Agile development is
spreading in the SOA world to rapidly decrease development times, but if testing
is not done properly, you might lose all the efficiency gains through having to conduct a massive
cleanup effort afterwards. Like building bridges, fix it as you go is a much
better approach than fix it later with massive traffic flowing over the
structure. InfoWorld's Eric Knorr writes about this in his recent Modernizing IT article, "How to be agile without
falling on your face."
Eric reports on a
conversation with iTKO’s Derick Townsend. Derick said that companies within an M&A
cyclone -- particularly in times of high volatility like we are seeing today in financial services markets -- are desperate to accelerate application
development projects.
"They get 80 percent through a project, and they
think the end is in sight, but the last 20 percent really stymies them, and
that has to do with the test and delivery part. They're dealing with so much
complexity. Telcos are experiencing this too. The components and underlying
systems are changing constantly underneath," Townsend said.

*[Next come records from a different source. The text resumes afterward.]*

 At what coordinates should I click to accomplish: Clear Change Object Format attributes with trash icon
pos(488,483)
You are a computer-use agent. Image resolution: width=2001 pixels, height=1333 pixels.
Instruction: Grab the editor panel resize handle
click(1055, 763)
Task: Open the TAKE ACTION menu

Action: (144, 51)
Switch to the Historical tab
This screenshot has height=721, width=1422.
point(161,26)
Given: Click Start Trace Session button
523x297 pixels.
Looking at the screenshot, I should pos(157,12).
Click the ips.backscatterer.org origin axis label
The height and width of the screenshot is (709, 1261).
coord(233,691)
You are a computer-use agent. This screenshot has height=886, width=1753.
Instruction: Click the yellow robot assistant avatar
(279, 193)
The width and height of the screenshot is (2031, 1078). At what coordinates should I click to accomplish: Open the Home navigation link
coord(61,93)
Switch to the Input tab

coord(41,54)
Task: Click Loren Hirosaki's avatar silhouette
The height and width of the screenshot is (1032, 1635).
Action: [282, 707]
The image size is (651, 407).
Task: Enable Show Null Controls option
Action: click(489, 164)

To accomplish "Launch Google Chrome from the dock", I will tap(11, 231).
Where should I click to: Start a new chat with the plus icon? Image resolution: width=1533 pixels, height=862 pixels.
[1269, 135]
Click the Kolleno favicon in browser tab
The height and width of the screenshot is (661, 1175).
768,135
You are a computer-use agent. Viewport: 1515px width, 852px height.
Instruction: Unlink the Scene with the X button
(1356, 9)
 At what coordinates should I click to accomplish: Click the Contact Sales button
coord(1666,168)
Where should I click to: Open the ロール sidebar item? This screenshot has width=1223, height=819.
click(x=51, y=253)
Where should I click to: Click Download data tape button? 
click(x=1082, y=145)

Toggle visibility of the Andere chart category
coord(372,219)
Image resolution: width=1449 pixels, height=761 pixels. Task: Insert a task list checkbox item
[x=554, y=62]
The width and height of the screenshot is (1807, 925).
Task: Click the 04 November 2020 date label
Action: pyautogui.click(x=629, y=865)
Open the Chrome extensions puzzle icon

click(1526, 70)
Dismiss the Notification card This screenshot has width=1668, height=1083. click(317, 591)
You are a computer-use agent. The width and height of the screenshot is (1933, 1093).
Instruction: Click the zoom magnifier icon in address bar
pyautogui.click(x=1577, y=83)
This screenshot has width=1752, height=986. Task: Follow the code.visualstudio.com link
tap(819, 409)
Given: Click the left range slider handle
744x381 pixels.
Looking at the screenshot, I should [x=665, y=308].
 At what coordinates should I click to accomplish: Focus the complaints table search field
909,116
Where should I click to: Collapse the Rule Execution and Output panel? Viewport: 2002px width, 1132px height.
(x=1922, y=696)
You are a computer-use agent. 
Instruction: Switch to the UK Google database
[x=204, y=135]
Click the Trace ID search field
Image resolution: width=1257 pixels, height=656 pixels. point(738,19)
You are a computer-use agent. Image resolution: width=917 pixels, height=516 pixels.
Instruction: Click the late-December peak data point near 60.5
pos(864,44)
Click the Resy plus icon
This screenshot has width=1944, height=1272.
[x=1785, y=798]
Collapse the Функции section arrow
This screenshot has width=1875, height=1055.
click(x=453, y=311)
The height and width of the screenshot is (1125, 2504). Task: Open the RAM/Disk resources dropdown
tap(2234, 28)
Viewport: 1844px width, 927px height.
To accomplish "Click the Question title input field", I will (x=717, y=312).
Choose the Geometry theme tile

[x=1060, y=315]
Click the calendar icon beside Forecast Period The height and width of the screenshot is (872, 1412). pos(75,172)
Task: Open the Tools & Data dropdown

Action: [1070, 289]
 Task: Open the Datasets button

Eric goes on to write about how iTKO provides what we call Service Virtualization, which is different than traditional hardware virtualization.
Instead, iTKO LISA absorbs the behavior of all relevant components, services and data in an extended IT environment
and simulates them, This capability allows developers to determine how an
application based on those services will behave under various circumstances in
the real world. Developers can become more agile using Virtualization practices to support increases in complexity, without
a corresponding increase in testing and development risks and cost.